4. Simplicity is key
Users want information quickly, and do not care to read more than the exact information they want. Simplicity, thus, is key. Users do not want a 2,000-word essay on the history of dressmaking if they want to buy an LBD. They want to know where they can click to do it. They want to know what sizes it comes in, how to pay for it and when it’ll arrive. Do not be taken in by the illusion of intelligence. No one wants to hear it. Present a summary of your content. A small paragraph stuffed to the gills with information is better than a long essay with 3 points. Likewise, navigation should be simple. Don’t overload the user with a million pages, thus confusing them with a million choices to choose from. A few pages should suffice. If it doesn’t, go back to the drawing board with your material. Cut back on the superfluous information. Re-examine what you think is essential. The solution is literally right in front of you.
5. Cater to a number of people
This is a two-pronged directive. Firstly, it refers to the design. Secondly, it refers to optimization. Talking about the design, this means catering to a wide audience. Unless you are sure of the exact section of the populace you are going to be catering to, the web design has to cater to audience across age, societal and cultural barriers. If you are sure, then you have to identify the cultural cornerstones they will respond to and incorporate it into your design.

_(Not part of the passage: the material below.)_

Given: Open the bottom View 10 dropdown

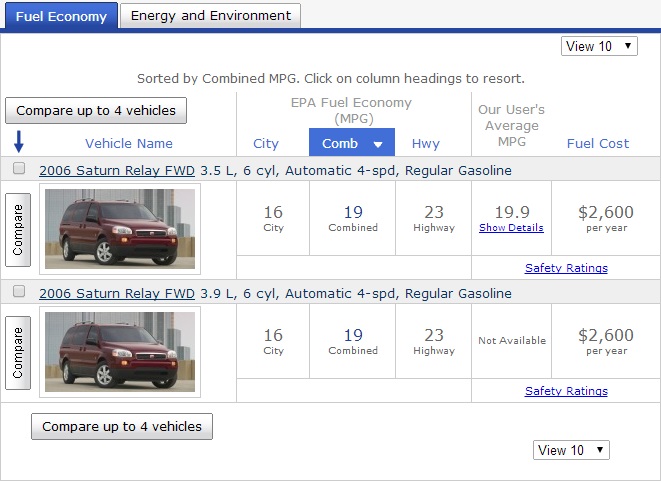Looking at the screenshot, I should pos(572,450).
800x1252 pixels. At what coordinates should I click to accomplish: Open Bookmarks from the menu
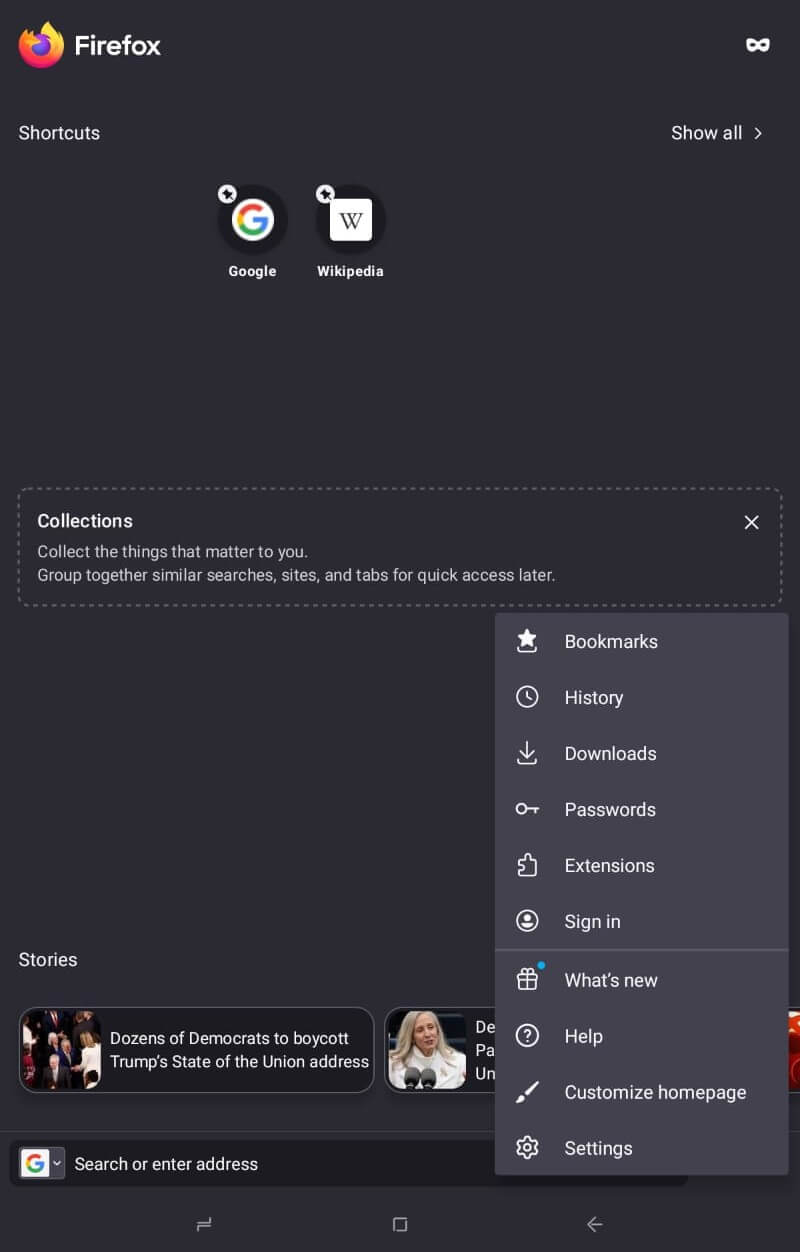(611, 641)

Coming next to the optimization. Increasingly, users consumer web media on portable devices like smart phones and tablets. Thus, your product should be optimized for viewing on portable media devices. This shows users that you care, and this small step will attract a huge section of people to your website.
6. Do not waste time
This is a huge problem for a number of people – you click on a promising looking link, and 5 minutes later, the page still hasn’t loaded. Okay, maybe 5 minutes is an exaggeration. But users will move away if your website takes more than a few seconds to load. Even on a bad Internet connection, your website shouldn’t take more than half a minute to load. Large pictures, annoying and unnecessary videos, and other bandwidth hogging elements should be cut back on. The design should be simple, elegant and utilitarian. The layout should be intuitive, and pleasing to the eye. The webpage should load quickly, and the user should be able to get the information he or she wants as fast as possible.
Thus, we see some great principles for website design. Following them, you could make a great website that users will really appreciate. Your attention to detail, your grasp of consumer behavior and your familiarity with your material will make or break your final product. So think long and hard. You can never spend too much time at the drawing board! Don’t be intimidated by your material, as half of it will disappear in minutes. Don’t be afraid to scrap everything and start over, as oftentimes this will get you the result you need. And if you’re ever stuck on something, ask a friend. New perspectives work wonders for creative blocks!